+++ LISTED RECORDS
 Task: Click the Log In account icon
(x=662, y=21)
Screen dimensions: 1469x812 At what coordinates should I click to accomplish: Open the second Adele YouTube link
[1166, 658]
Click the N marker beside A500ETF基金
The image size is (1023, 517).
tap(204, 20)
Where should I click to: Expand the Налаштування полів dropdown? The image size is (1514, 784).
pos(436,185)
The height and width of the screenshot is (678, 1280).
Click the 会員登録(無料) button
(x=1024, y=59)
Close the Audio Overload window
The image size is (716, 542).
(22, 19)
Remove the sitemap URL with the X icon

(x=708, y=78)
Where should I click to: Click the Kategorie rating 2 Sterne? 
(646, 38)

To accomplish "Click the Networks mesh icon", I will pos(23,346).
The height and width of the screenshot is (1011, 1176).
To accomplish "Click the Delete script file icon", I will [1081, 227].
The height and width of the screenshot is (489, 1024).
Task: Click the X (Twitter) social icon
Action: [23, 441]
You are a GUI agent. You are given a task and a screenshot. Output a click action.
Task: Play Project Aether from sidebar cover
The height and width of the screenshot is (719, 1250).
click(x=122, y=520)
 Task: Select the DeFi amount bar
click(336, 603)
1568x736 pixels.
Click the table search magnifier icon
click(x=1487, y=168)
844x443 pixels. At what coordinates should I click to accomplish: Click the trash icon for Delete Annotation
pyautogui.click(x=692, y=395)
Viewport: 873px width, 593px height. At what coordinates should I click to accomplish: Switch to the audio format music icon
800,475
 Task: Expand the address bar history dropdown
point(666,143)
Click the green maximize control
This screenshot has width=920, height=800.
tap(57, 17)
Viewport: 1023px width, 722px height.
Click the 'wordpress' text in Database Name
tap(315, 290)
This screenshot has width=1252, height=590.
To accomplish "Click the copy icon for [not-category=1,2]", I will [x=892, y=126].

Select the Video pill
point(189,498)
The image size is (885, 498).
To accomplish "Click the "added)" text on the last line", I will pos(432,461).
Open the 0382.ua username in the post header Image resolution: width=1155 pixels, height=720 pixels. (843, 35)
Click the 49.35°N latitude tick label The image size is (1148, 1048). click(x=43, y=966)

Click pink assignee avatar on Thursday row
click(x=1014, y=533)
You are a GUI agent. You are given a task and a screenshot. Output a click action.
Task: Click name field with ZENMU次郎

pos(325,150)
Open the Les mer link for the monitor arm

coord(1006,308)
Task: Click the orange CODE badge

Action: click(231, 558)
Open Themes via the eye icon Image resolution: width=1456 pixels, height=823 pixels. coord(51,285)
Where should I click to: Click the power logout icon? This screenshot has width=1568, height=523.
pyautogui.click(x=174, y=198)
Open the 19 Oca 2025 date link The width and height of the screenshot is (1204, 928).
++++++
# WHAT NEEDS TO BE DONE
All of the entries should be output exactly as they appear above.

# SOLVED EXERCISE
 Task: Click the Log In account icon
(x=662, y=21)
Screen dimensions: 1469x812 At what coordinates should I click to accomplish: Open the second Adele YouTube link
[1166, 658]
Click the N marker beside A500ETF基金
The image size is (1023, 517).
tap(204, 20)
Where should I click to: Expand the Налаштування полів dropdown? The image size is (1514, 784).
pos(436,185)
The height and width of the screenshot is (678, 1280).
Click the 会員登録(無料) button
(x=1024, y=59)
Close the Audio Overload window
The image size is (716, 542).
(22, 19)
Remove the sitemap URL with the X icon

(x=708, y=78)
Where should I click to: Click the Kategorie rating 2 Sterne? 
(646, 38)

To accomplish "Click the Networks mesh icon", I will pos(23,346).
The height and width of the screenshot is (1011, 1176).
To accomplish "Click the Delete script file icon", I will [1081, 227].
The height and width of the screenshot is (489, 1024).
Task: Click the X (Twitter) social icon
Action: [23, 441]
You are a GUI agent. You are given a task and a screenshot. Output a click action.
Task: Play Project Aether from sidebar cover
The height and width of the screenshot is (719, 1250).
click(x=122, y=520)
 Task: Select the DeFi amount bar
click(336, 603)
1568x736 pixels.
Click the table search magnifier icon
click(x=1487, y=168)
844x443 pixels. At what coordinates should I click to accomplish: Click the trash icon for Delete Annotation
pyautogui.click(x=692, y=395)
Viewport: 873px width, 593px height. At what coordinates should I click to accomplish: Switch to the audio format music icon
800,475
 Task: Expand the address bar history dropdown
point(666,143)
Click the green maximize control
This screenshot has width=920, height=800.
tap(57, 17)
Viewport: 1023px width, 722px height.
Click the 'wordpress' text in Database Name
tap(315, 290)
This screenshot has width=1252, height=590.
To accomplish "Click the copy icon for [not-category=1,2]", I will [x=892, y=126].

Select the Video pill
point(189,498)
The image size is (885, 498).
To accomplish "Click the "added)" text on the last line", I will pos(432,461).
Open the 0382.ua username in the post header Image resolution: width=1155 pixels, height=720 pixels. (843, 35)
Click the 49.35°N latitude tick label The image size is (1148, 1048). click(x=43, y=966)

Click pink assignee avatar on Thursday row
click(x=1014, y=533)
You are a GUI agent. You are given a task and a screenshot. Output a click action.
Task: Click name field with ZENMU次郎

pos(325,150)
Open the Les mer link for the monitor arm

coord(1006,308)
Task: Click the orange CODE badge

Action: click(231, 558)
Open Themes via the eye icon Image resolution: width=1456 pixels, height=823 pixels. coord(51,285)
Where should I click to: Click the power logout icon? This screenshot has width=1568, height=523.
pyautogui.click(x=174, y=198)
Open the 19 Oca 2025 date link The width and height of the screenshot is (1204, 928).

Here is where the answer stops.